Skepticism lingered as I motored across Saulet Plaza's empty lot, but it did wane. This curious location, a recycled Asian restaurant amid storefronts protected by tinted windows, actually bolstered the possibility that this was, as I had hoped, related to the extraordinary Orleans Parish catfish house, Barrow's Shady Inn. That one, too, can be a bear to find, so illogically situated -- just out of reach as Earhart Boulevard soars into a freeway -- it could be considered bad business. Given the quality fried catfish doled out at that Barrow's, however, it could also be called knowing your worth.

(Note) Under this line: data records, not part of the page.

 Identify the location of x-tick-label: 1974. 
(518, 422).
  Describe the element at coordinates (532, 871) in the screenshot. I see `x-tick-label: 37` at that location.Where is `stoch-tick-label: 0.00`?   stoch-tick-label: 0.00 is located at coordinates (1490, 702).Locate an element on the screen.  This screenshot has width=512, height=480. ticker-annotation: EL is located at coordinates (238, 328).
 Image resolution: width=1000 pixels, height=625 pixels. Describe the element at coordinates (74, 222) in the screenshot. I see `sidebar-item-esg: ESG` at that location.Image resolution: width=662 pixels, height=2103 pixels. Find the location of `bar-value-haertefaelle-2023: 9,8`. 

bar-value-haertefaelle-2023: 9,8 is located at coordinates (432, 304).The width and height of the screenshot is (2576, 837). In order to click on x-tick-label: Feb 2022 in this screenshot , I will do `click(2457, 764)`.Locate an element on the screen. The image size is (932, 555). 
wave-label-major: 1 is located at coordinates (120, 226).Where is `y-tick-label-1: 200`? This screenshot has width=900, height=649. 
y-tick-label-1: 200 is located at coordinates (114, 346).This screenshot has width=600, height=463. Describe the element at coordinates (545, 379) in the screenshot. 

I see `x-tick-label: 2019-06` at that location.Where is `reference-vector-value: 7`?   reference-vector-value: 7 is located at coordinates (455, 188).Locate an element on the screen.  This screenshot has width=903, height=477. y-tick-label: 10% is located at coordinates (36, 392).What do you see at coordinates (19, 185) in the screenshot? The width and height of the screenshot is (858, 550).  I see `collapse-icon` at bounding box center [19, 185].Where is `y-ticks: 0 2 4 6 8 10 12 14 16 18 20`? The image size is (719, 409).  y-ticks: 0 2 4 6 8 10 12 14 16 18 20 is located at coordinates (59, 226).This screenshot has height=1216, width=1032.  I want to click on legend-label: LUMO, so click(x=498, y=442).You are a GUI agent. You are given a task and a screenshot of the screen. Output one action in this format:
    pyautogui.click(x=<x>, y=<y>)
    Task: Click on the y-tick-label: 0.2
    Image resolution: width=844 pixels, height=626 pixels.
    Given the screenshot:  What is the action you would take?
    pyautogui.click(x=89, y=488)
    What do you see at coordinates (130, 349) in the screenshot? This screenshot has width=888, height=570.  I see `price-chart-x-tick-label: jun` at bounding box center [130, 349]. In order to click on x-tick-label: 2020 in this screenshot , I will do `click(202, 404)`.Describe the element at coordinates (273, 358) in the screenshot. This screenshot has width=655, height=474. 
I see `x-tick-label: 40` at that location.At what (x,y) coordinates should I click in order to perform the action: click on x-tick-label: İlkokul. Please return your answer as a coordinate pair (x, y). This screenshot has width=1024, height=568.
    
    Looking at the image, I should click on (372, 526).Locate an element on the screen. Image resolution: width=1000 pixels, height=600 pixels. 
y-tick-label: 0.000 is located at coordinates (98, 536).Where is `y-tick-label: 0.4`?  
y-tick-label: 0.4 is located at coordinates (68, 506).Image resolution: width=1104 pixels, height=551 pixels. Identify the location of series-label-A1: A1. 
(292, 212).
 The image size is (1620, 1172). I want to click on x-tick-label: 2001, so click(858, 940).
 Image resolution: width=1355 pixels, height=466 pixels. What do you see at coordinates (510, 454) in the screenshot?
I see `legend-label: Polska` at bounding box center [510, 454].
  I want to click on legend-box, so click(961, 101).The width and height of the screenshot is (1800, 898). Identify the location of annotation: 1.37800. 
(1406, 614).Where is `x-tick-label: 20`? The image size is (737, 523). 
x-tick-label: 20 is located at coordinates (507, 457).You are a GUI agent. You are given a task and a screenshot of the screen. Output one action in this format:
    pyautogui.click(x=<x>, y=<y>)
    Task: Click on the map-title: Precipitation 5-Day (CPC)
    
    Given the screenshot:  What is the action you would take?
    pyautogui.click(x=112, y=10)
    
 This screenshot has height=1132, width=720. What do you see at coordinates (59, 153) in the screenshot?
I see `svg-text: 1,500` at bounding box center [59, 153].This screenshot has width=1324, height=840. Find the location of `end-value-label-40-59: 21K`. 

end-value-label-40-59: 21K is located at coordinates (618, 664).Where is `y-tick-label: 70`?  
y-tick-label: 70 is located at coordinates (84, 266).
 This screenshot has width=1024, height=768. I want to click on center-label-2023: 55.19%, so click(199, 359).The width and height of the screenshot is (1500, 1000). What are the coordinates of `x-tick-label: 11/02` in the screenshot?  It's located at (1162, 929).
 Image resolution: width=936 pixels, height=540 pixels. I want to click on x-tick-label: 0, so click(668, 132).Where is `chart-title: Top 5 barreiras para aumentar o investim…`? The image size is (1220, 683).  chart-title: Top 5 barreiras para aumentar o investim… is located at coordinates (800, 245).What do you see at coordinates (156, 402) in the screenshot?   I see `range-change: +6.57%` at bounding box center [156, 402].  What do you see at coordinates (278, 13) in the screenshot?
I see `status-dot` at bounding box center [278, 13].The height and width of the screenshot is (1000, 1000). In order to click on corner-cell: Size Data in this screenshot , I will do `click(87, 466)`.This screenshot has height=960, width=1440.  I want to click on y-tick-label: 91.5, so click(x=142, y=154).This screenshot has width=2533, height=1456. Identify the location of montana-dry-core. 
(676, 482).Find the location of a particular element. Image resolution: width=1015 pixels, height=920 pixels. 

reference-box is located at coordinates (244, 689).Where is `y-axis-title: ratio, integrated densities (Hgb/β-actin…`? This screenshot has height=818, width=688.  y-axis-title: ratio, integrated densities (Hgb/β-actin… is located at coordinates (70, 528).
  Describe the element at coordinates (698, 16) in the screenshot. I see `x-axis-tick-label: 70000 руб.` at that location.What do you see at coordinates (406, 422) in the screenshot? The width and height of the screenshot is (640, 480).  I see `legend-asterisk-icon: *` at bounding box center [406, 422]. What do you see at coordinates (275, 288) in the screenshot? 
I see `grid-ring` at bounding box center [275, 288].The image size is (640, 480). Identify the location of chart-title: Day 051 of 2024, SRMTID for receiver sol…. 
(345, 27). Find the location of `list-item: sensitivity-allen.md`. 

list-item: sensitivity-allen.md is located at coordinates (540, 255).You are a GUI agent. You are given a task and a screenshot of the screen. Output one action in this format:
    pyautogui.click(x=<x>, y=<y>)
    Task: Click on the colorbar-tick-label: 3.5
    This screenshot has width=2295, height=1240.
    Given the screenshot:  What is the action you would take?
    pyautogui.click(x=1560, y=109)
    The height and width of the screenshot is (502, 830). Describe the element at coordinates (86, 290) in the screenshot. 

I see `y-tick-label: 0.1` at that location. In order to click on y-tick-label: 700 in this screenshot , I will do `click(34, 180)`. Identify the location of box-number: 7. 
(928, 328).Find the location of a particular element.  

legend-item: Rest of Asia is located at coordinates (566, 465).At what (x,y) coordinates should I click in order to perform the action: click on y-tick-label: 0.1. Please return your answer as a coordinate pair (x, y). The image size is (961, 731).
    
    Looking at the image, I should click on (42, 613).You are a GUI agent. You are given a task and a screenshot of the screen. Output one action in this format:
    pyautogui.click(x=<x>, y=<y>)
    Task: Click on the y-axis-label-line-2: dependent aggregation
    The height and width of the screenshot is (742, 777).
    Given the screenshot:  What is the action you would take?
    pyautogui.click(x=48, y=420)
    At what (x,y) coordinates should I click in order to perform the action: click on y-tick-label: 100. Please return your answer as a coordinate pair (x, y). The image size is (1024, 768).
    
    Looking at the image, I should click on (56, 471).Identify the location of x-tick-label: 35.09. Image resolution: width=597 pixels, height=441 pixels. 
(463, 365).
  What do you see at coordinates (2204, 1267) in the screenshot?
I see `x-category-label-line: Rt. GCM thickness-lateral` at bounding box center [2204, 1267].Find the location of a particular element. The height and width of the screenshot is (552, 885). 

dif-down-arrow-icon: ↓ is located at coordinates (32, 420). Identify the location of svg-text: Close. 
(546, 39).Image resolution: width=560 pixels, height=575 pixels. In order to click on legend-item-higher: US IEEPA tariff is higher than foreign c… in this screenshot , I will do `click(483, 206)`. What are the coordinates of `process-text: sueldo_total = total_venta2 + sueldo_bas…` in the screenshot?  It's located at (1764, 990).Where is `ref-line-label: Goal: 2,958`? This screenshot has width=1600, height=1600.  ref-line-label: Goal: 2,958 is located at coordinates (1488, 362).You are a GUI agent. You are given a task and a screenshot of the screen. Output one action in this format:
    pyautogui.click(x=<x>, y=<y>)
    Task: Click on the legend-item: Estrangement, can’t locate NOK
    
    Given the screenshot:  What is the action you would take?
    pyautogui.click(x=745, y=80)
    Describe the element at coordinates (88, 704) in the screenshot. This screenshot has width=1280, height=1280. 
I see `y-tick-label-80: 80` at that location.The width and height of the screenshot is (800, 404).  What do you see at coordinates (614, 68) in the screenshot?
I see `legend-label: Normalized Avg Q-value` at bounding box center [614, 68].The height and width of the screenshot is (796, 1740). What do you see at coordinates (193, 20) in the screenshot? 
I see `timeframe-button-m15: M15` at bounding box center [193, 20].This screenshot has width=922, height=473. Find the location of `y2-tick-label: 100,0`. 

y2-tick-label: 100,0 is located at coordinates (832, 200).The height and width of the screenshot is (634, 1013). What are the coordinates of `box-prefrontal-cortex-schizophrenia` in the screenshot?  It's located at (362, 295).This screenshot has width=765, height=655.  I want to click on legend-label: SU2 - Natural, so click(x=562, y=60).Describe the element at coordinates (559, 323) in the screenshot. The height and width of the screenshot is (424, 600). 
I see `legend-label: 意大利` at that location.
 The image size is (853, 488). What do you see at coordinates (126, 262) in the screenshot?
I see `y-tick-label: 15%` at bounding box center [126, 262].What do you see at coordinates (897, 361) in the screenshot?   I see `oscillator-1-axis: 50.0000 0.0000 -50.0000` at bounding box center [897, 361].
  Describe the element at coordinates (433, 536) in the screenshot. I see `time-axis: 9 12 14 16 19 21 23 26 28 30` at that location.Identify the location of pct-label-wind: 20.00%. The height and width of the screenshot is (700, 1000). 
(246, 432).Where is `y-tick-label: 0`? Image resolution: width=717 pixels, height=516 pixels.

The Harvey space didn't feel familiar inside, even apart from the natural light and the bland fixtures. Everything was washed and Windexed, nothing like the cozy, dark, musty basement smell of Barrow's Shady Inn. Rather than back-to-back Al Green from the jukebox, a sound system murmured the sort of nerve-soothing easy jazz that can actually work your nerves if you don't have an ear for the style. A watercolor of Brennan's Restaurant only compounded the peculiarities.
My heart quickened, though, to see other diners drinking shock-yellow lemonade from the familiar oversize snifter glasses, and when I ordered a "half & half" the waitress knew just what I meant. A blend of sweet tea and puckery lemonade, the half & half is as bewildering as it is good; a perfectly refreshing beverage, it somehow leaves you aching with thirst.
The single greatest thrill at Barrow's Shady Inn, and pretty much the only other item on the verbal menu there, is the cayenne-pricked catfish, pan-fried to a turn, golden the color of dried corn and so hot you have to eat the buttered toast first. The menu in Harvey is a buffet in comparison, offering slab ribs, gumbo, crawfish pasta and cheesecake. You can accept change without giving into it -- I ordered the catfish.
Snarled at the extremities as if caught by the scorching oil mid-swim, the flaxen fillets were too hot to eat. I took a piece of toast instead and, with my other hand, massaged some of the catfish between my forefinger and thumb. Only the slightest glint of oil rubbed off, along with a dusting of toasty corn flour molecules that tasted like popcorn on the tongue. Then, a bite, followed by the clean, white taste of fresh catfish. This was Barrow's alright.
Sadly, nothing has been quite right since: I've returned to the new Barrow's twice, and the fried catfish wasn't up to its legacy either time. Once during dinner the cornmeal batter exhibited the limp, unyielding, plastic-like texture of a softshell crab past its prime, as if it had been fried much earlier and reheated to order. A few days later, at lunch, the batter had been revived to a sprite, spicy crunch, but the fish itself looked and tasted muddy-gray.
Did it ease my disenchantment that the chopped yellow potato salad shot through with pickle relish was just as it always has been, that the white buttered toast was still as salty and addicting as a potato chip, and that the servers out-sweetened the tea? Maybe a little.
And there are other pluses to note. Catfish platters still come in three enormous sizes -- regular ($14), medium ($15) and large ($16) -- and servers still smile and offer an extra salad when two diners ask to split the smallest one. Alcohol is not an option at either place, which lends the Barrow's catfish experience a lemonade-like wholesomeness you learn to love.
I even surprised myself by not minding the extended menu here, even though so much of the original Barrow's charm results from the absence of choice; you can't blame a new generation of owners for putting its own mark on a timeworn business, as long as the changes are respectable. The kitchen grills a fine rib-eye steak, and the crawfish and corn bisque thrives on the essence of its two main ingredients. There's a convincing smoke on the barbecue ribs, the dark baked beans have a pleasant, cherry sno-ball sweetness, and the blackened shrimp pasta special was the best-executed entree on the table one evening -- rich in concept and in butter. All of this is well and good if you didn't come for the catfish, which, two times out of three, wasn't as delicious as its legacy.